• [WHAT THIS TASK INVOLVES]: Please print each entry below exactly as it stands, but without any pictures.

[WORKING DATA]

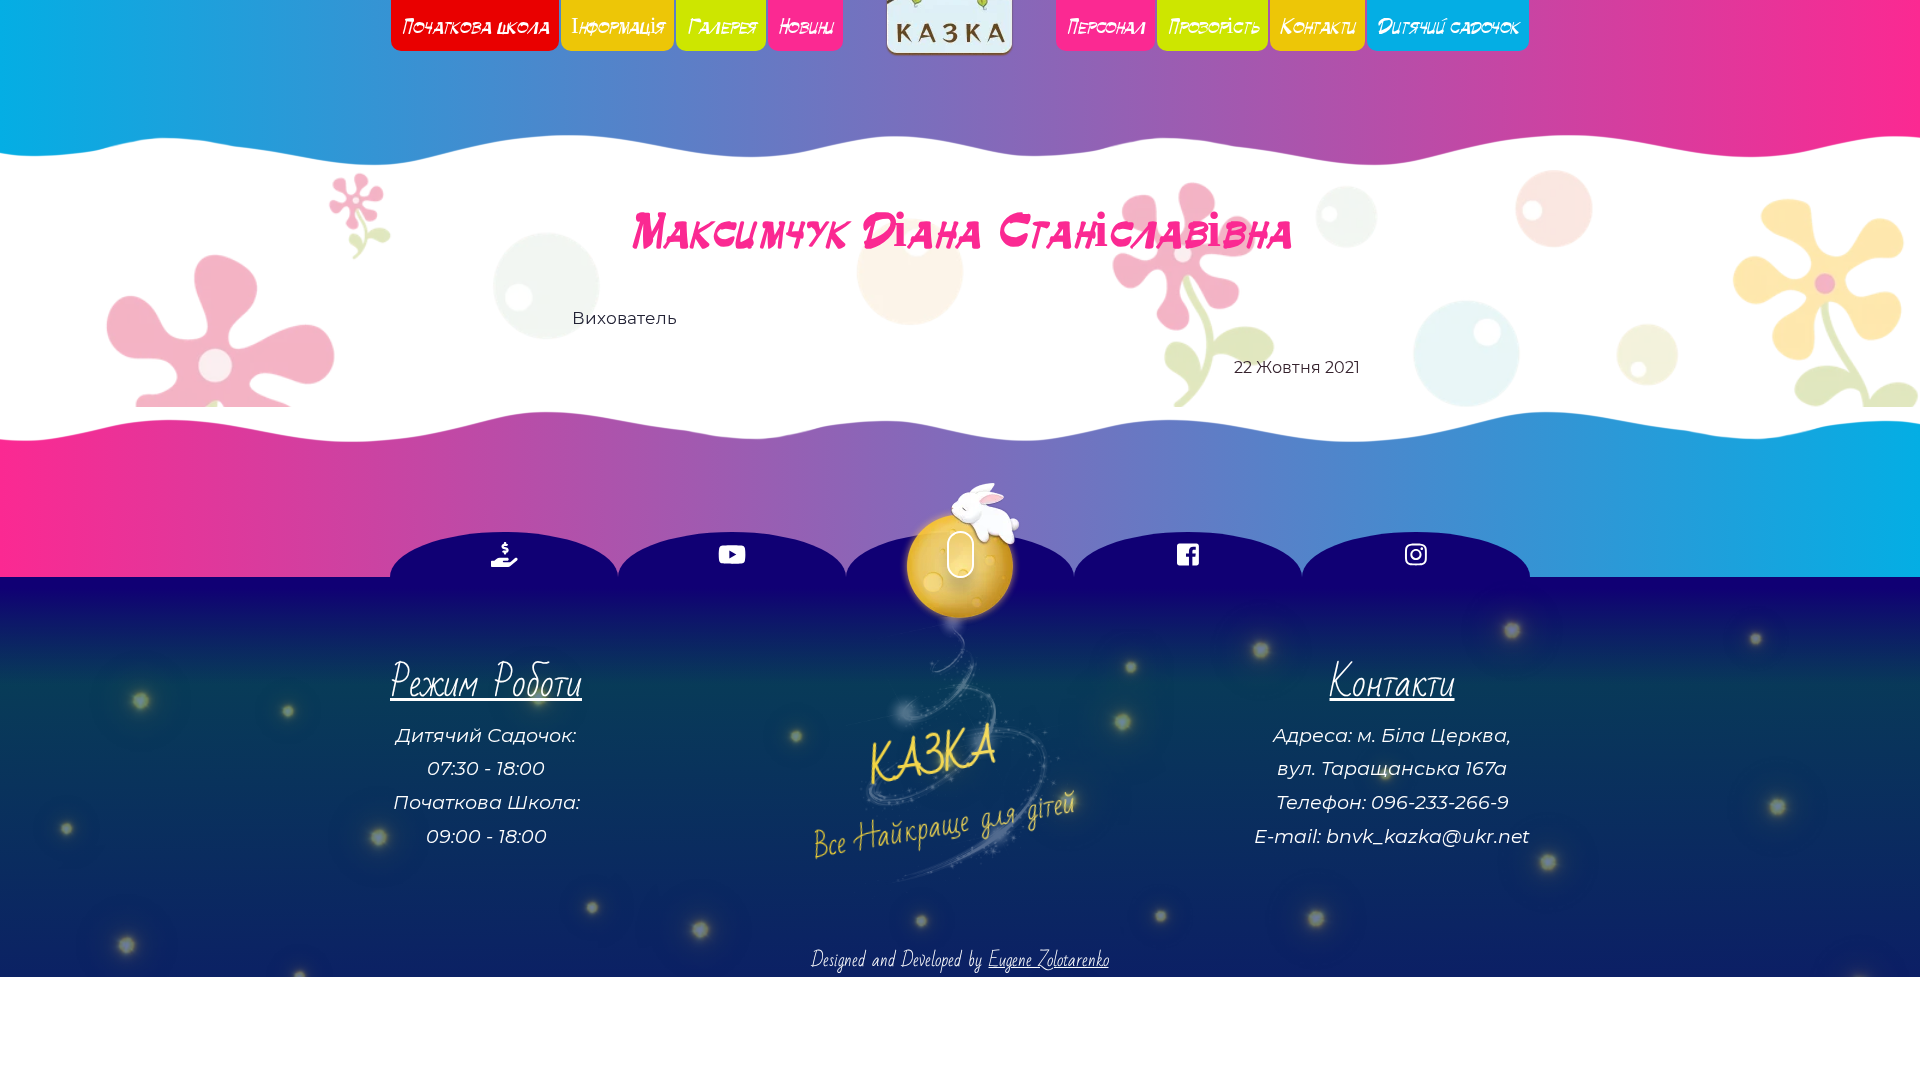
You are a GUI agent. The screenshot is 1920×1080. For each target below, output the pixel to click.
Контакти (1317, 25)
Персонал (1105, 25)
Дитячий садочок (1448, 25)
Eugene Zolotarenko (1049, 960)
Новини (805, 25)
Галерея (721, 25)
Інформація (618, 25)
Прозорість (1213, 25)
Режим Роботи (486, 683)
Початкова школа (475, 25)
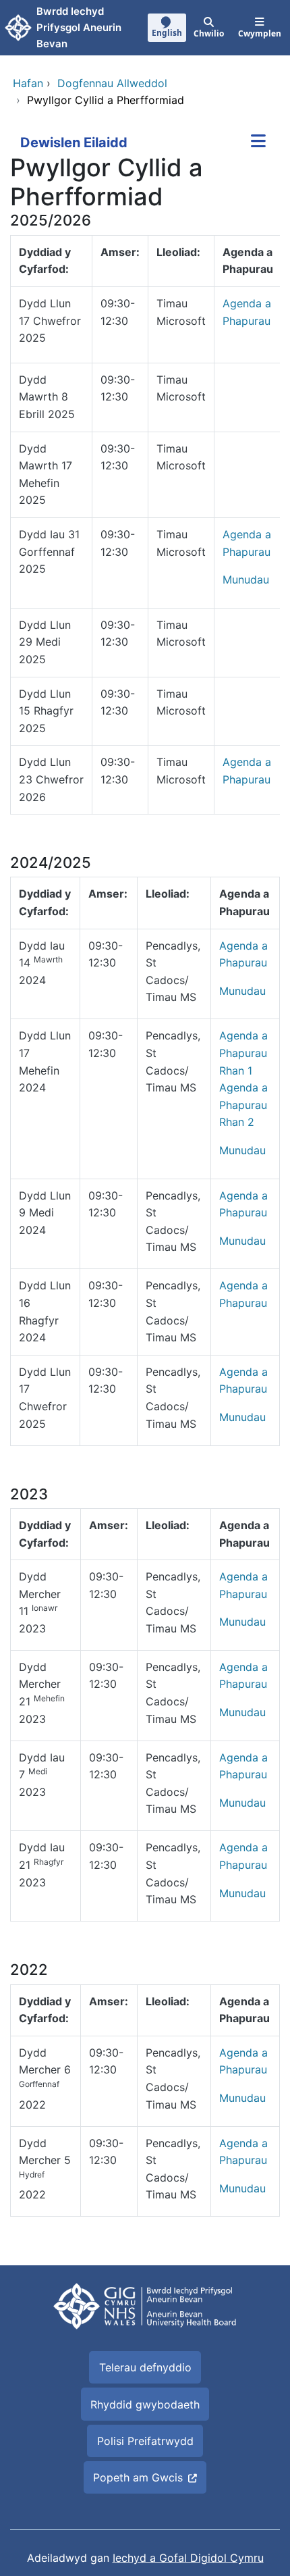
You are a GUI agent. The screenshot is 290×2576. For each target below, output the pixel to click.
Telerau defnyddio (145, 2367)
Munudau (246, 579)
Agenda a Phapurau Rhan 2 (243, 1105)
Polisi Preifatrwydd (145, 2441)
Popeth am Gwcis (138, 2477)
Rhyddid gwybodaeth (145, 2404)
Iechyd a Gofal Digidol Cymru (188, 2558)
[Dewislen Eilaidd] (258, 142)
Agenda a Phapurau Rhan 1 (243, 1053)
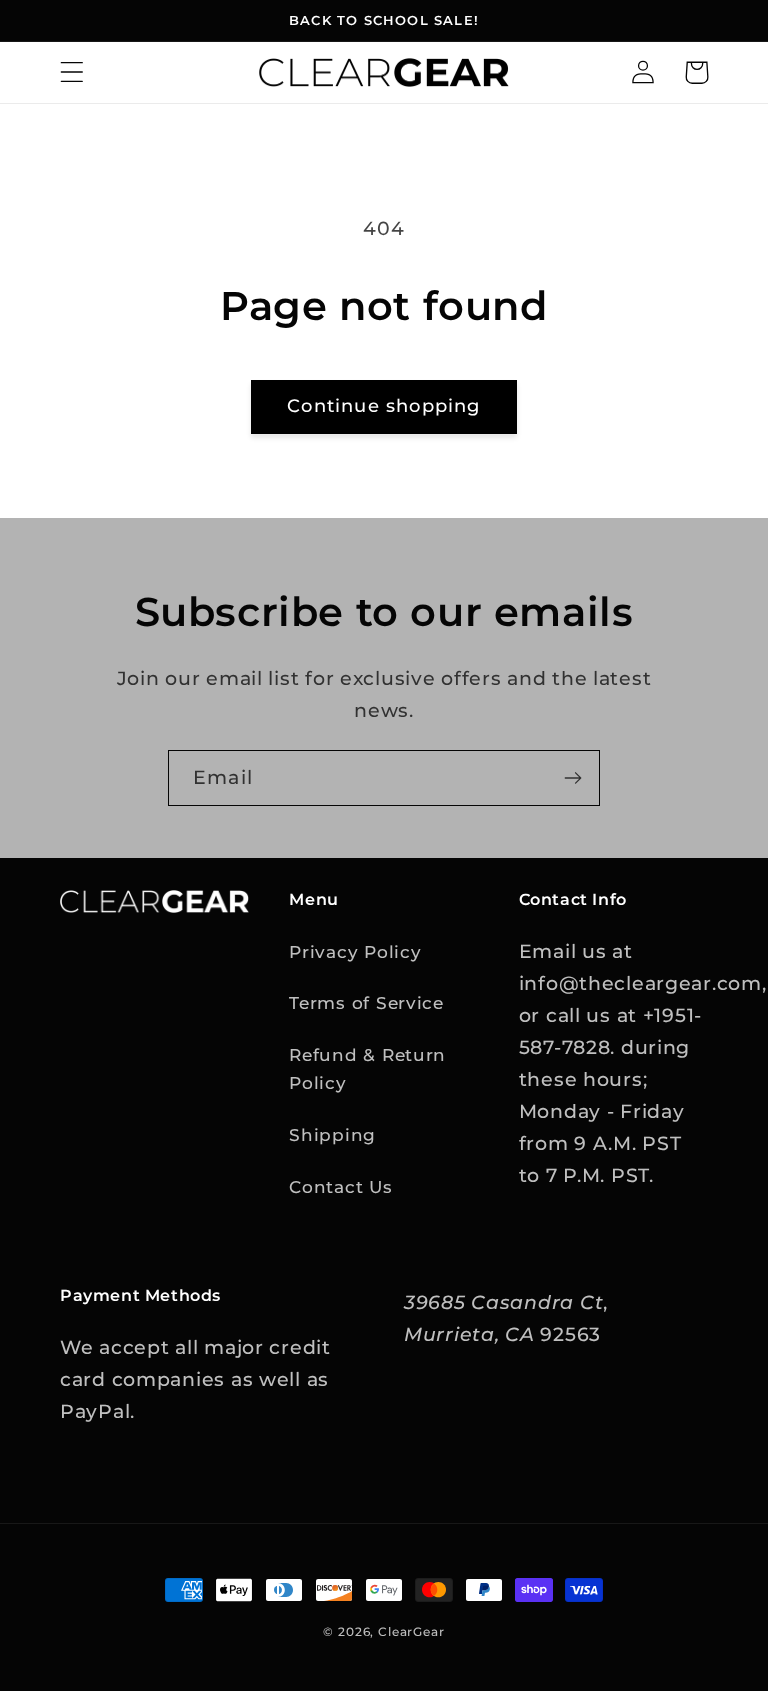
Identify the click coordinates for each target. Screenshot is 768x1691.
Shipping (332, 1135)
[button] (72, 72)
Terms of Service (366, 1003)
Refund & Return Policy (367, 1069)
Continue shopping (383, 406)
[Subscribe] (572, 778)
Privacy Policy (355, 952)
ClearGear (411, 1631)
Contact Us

[/WORKING DATA]

• [SOLUTION]:
You are a GUI agent. The screenshot is 1920×1080. For each target below, output the pixel to click.
Контакти (1317, 25)
Персонал (1105, 25)
Дитячий садочок (1448, 25)
Eugene Zolotarenko (1049, 960)
Новини (805, 25)
Галерея (721, 25)
Інформація (618, 25)
Прозорість (1213, 25)
Режим Роботи (486, 683)
Початкова школа (475, 25)
You are a GUI agent. The screenshot is 290×2576. For each target below, output the pixel to click.
Telerau defnyddio (145, 2367)
Munudau (246, 579)
Agenda a Phapurau Rhan 2 (243, 1105)
Polisi Preifatrwydd (145, 2441)
Popeth am Gwcis (138, 2477)
Rhyddid gwybodaeth (145, 2404)
Iechyd a Gofal Digidol Cymru (188, 2558)
[Dewislen Eilaidd] (258, 142)
Agenda a Phapurau Rhan 1 (243, 1053)
Identify the click coordinates for each target. Screenshot is 768x1691.
Shipping (332, 1135)
[button] (72, 72)
Terms of Service (366, 1003)
Refund & Return Policy (367, 1069)
Continue shopping (383, 406)
[Subscribe] (572, 778)
Privacy Policy (355, 952)
ClearGear (411, 1631)
Contact Us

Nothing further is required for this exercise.